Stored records
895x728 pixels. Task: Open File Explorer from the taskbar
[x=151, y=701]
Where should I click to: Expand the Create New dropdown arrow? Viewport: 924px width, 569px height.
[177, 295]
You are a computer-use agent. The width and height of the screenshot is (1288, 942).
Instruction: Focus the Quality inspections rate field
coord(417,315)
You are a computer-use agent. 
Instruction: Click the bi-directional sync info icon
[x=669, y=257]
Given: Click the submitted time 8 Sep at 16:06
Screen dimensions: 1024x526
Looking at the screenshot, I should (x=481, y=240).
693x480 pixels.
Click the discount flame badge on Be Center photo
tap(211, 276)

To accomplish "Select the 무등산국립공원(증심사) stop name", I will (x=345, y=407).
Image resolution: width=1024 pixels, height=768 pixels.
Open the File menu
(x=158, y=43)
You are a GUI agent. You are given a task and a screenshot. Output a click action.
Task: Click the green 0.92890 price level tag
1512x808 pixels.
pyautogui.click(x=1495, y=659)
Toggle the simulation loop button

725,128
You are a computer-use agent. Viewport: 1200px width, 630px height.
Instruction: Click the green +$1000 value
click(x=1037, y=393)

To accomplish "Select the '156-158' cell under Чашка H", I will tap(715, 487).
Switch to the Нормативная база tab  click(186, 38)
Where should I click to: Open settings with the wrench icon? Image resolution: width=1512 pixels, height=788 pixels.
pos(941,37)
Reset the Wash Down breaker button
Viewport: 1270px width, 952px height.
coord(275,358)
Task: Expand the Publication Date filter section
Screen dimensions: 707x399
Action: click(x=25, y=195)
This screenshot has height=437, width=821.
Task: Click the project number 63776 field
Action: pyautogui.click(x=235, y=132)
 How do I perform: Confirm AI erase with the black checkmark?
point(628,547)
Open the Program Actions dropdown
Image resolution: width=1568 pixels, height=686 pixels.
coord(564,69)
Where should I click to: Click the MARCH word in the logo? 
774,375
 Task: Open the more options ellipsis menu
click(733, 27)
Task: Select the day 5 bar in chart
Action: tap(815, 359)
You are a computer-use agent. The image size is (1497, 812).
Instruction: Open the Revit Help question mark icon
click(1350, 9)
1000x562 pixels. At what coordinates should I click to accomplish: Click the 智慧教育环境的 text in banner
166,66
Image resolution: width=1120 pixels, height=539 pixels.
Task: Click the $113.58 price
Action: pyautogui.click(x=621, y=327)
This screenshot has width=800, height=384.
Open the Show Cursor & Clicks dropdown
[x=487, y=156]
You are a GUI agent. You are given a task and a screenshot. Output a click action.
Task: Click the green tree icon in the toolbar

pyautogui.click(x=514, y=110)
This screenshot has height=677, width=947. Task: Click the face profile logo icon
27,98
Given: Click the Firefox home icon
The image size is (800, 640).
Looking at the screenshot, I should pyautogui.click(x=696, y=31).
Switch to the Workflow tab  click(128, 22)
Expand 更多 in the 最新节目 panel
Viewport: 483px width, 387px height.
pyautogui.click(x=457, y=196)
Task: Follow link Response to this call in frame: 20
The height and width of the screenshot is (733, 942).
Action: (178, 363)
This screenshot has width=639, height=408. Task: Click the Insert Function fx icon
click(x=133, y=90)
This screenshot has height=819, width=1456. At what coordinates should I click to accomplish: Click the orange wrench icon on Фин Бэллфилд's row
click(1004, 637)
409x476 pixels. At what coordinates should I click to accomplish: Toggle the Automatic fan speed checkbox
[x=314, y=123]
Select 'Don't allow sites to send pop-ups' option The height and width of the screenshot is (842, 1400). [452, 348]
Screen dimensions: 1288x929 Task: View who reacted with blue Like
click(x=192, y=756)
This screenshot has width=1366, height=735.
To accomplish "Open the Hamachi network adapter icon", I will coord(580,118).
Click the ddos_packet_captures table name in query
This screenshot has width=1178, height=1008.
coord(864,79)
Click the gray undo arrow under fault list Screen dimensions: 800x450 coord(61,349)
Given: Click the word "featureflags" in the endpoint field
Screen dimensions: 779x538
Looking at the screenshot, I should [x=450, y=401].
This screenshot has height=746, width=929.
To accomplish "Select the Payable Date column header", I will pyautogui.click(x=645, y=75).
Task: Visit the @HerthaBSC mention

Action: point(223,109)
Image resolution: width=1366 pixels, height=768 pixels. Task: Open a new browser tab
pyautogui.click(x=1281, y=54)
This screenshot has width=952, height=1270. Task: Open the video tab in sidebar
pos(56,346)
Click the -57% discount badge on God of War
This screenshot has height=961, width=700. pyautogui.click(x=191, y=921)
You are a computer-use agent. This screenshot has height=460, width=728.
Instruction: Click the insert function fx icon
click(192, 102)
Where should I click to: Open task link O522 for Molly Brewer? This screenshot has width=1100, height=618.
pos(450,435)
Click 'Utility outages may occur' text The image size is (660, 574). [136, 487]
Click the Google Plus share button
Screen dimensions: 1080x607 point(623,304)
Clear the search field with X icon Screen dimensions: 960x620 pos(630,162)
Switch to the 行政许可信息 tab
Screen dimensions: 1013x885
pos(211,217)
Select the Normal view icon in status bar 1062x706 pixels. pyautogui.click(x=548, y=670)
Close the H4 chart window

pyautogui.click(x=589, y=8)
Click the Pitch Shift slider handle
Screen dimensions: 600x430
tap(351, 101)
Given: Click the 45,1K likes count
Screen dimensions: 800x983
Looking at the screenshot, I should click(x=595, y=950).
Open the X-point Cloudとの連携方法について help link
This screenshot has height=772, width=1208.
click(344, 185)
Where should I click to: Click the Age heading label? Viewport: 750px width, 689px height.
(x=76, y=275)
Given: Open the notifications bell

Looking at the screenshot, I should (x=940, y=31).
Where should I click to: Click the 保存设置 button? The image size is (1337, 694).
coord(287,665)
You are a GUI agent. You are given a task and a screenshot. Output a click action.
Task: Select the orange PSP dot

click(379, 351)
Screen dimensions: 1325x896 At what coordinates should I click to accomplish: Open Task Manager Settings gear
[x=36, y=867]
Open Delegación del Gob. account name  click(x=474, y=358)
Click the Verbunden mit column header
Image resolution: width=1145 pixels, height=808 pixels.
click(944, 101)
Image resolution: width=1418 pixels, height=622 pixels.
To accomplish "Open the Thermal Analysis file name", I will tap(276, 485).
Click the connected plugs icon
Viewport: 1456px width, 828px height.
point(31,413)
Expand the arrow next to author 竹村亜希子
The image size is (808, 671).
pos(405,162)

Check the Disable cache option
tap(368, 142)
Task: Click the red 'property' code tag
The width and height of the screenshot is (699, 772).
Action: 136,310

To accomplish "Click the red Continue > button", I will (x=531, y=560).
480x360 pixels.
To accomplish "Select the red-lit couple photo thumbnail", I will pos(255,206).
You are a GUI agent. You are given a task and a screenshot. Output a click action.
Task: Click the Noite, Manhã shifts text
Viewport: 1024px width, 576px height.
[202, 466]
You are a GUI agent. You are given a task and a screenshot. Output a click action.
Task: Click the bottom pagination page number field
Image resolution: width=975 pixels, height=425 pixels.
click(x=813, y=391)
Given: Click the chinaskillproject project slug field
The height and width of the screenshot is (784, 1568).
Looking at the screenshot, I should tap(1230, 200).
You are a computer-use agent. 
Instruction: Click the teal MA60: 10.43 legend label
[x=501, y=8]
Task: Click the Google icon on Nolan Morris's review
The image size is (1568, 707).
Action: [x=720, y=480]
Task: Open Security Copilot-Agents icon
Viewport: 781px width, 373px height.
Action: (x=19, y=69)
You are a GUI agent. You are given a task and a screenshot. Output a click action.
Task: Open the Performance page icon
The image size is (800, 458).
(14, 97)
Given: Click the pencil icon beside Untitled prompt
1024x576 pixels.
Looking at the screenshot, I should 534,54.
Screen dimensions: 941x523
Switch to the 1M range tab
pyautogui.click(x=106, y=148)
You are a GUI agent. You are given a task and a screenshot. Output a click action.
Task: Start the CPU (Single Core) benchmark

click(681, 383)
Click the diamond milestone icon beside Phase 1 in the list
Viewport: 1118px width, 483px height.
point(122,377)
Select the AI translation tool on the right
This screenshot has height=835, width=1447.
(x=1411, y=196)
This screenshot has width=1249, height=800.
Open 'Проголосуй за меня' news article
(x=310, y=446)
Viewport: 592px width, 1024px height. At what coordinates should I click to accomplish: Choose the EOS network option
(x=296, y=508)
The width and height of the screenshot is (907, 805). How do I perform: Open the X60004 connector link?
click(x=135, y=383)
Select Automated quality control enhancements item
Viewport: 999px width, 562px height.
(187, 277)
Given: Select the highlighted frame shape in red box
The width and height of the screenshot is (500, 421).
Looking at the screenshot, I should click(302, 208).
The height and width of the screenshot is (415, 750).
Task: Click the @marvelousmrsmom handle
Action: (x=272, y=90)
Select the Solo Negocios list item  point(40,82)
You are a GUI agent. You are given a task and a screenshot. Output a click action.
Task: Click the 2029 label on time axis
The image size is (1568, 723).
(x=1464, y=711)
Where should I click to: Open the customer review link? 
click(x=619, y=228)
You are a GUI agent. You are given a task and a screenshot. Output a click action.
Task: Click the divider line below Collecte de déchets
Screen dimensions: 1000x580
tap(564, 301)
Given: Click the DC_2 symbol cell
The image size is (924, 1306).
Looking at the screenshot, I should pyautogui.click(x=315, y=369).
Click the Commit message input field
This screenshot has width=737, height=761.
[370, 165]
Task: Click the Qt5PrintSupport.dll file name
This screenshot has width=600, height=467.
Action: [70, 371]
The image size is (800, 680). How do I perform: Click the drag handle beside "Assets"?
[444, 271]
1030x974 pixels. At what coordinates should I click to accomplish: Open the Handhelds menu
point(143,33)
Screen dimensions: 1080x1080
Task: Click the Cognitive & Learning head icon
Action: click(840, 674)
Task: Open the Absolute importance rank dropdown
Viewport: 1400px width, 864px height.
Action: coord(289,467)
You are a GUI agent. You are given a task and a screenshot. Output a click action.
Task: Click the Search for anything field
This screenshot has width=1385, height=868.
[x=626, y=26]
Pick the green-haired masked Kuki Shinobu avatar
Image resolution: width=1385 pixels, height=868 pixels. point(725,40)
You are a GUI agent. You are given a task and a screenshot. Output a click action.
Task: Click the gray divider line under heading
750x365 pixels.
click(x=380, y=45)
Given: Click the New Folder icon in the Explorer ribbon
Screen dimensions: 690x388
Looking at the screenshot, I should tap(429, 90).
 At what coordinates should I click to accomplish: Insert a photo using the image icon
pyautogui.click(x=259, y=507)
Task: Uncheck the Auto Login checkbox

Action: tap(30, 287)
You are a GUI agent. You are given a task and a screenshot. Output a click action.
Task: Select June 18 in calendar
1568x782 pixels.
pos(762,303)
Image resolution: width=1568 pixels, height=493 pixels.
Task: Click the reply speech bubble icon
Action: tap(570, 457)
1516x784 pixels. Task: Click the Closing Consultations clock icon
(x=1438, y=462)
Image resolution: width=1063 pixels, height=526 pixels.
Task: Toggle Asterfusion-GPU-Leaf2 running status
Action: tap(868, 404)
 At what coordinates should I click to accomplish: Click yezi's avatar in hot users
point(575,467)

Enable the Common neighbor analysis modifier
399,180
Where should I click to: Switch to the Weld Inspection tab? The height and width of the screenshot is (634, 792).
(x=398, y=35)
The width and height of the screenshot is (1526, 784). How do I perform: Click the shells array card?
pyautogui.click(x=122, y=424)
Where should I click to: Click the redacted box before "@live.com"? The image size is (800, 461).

What is expected
If a line above holds the word "computer", copy it.

Problem solution
You are a computer-use agent. The width and height of the screenshot is (1288, 942).
You are a computer-use agent. 
You are a computer-use agent. Viewport: 1200px width, 630px height.
You are a computer-use agent. The image size is (1497, 812).
You are a computer-use agent. This screenshot has height=460, width=728.
You are a computer-use agent. 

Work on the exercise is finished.